14 CRR-NY 818.5NY-CRR

14 CRR-NY 818.5
14 CRR-NY 818.5
818.5 Treatment / recovery plan.
(a) Treatment / recovery plan.
(1) Each patient must have a written person-centered treatment/recovery plan developed by clinical staff and patient no later than seven calendar days after admission. Standards for developing a treatment/recovery plan include, but are not limited to:
(i) If the patient is a minor, the treatment/recovery plan must also be developed in consultation with the patient’s parent or guardian unless the minor is being treated without parental consent as authorized by Mental Hygiene Law section 22.11.
(ii) For patients moving directly from one program to another, the existing treatment/recovery plan may be used if there is documentation that it has been reviewed and, if necessary, updated within 24 hours of transfer.
(b) Treatment/recovery plan.
The treatment/recovery plan must:
(1) include each diagnosis for which the patient is being treated;
(2) address patient identified problem areas specified in the admission assessment and concerns which may have been identified subsequent to admission, and identify methods and treatment approaches that will be utilized to achieve the goals developed by the patient and primary counselor;
(3) identify a single member of the clinical staff responsible for coordinating and managing the patient's treatment who shall approve and sign (physical or electronic signature) such plan; and
(4) be reviewed, signed and dated by the physician within 10 days of admission;
(5) where a service is to be provided by any other program off site, the treatment/recovery plan must contain a description of the nature of the service, a record that referral for such service has been made, and the results of the referral.
(c) Continuing review of the treatment/recovery plan.
(1) The clinical staff shall ensure that the treatment/recovery plan is included in the patient record and that all treatment is provided in accordance with the individual treatment/recovery plan.
(2) If, during the course of treatment, revisions to the treatment/recovery plan are determined to be clinically necessary, the plan shall be revised accordingly by the clinical staff member.
(d) Progress notes.
A progress note shall be written, signed and dated by the clinical staff member or another clinical staff member familiar with the patient's care no less often than once per week. Such progress note shall provide a chronology of the patient's participation in all significant services provided, their progress related to the initial services or the goals established in the treatment/recovery plan and be sufficient to delineate the course and results of treatment/services.
(e) Discharge and planning for level of care transitions.
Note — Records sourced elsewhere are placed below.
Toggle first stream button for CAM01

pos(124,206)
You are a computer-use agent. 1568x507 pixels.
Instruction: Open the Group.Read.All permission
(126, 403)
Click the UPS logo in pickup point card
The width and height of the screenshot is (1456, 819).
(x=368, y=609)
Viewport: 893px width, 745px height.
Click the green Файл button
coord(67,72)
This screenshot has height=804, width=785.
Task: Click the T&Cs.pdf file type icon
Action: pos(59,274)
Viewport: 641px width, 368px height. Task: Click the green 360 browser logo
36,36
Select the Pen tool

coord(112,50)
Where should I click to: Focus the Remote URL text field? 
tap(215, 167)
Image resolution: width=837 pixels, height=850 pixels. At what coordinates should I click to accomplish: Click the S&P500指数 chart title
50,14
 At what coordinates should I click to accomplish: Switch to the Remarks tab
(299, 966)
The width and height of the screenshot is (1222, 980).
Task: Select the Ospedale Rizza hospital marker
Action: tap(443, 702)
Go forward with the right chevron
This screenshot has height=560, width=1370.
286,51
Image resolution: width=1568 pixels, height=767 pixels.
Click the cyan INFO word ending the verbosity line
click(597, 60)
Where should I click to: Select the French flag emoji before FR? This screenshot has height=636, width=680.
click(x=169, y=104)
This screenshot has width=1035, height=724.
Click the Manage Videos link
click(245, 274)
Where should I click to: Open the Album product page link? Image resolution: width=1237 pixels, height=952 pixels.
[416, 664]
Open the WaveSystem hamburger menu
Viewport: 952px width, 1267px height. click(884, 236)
(1) The discharge planning process shall begin as soon as the patient is admitted and shall be considered a part of the treatment planning process. The plan for discharge and level of care transitions shall be developed in collaboration with the patient and any significant other(s) the patient chooses to involve. If the patient is a minor, the discharge plan must also be developed in consultation with the patient’s parent or guardian, unless the minor is being treated without parental consent as authorized by Mental Hygiene Law section 22.11.
(2) Discharge should occur when:
(i) the patient meets criteria documented by the OASAS level of care determination protocol for an alternate level of care and has attained skills in identifying and managing cravings and urges to use substances, stabilized psychiatric and medical conditions, and has identified a plan for returning to their community;
(ii) the patient has received maximum benefit from the service provided by the program; or
(iii) the individual is disruptive and/or fails to comply with the program’s written behavioral standards, provided that the individual is offered a referral and connection to another treatment program.
(3) No patient shall be discharged without a discharge plan which has been completed and reviewed by the multi-disciplinary team prior to the discharge of the patient. This review may be part of a regular treatment/recovery plan review. The portion of the discharge plan which includes the referrals for continuing care shall be given to the patient upon discharge. This requirement shall not apply to patients who leave the program without permission, refuse continuing care planning, or otherwise fail to cooperate.
(4) The discharge plan shall be developed by the clinical staff member, who, in the development of such plan, shall consider the patient's self-reported confidence in maintaining their health and recovery and following an individualized re-occurrence prevention plan. The clinical staff member shall also consider an assessment of the patient's home and family environment, vocational/educational/employment status, and the patient's relationships with significant others. The purpose of the discharge plan shall be to establish the level of clinical and social resources available to the individual post-treatment and the need for the services for significant others. The plan shall include, but not be limited to, the following:
(i) identification of any other treatment, rehabilitation, self-help and vocational, educational and employment services the patient will need after discharge;
(ii) identification of the type of residence, if any, that the patient will need after discharge;
(iii) identification of specific providers of these needed services;
(iv) specific referrals and initial appointments for these needed services; and
(v) the patient, and their family/significant other(s) shall be offered naloxone education and training and a naloxone kit or prescription.
(5) A discharge summary which includes the course and results of care and treatment must be prepared and included in each patient's case record within 20 days of discharge.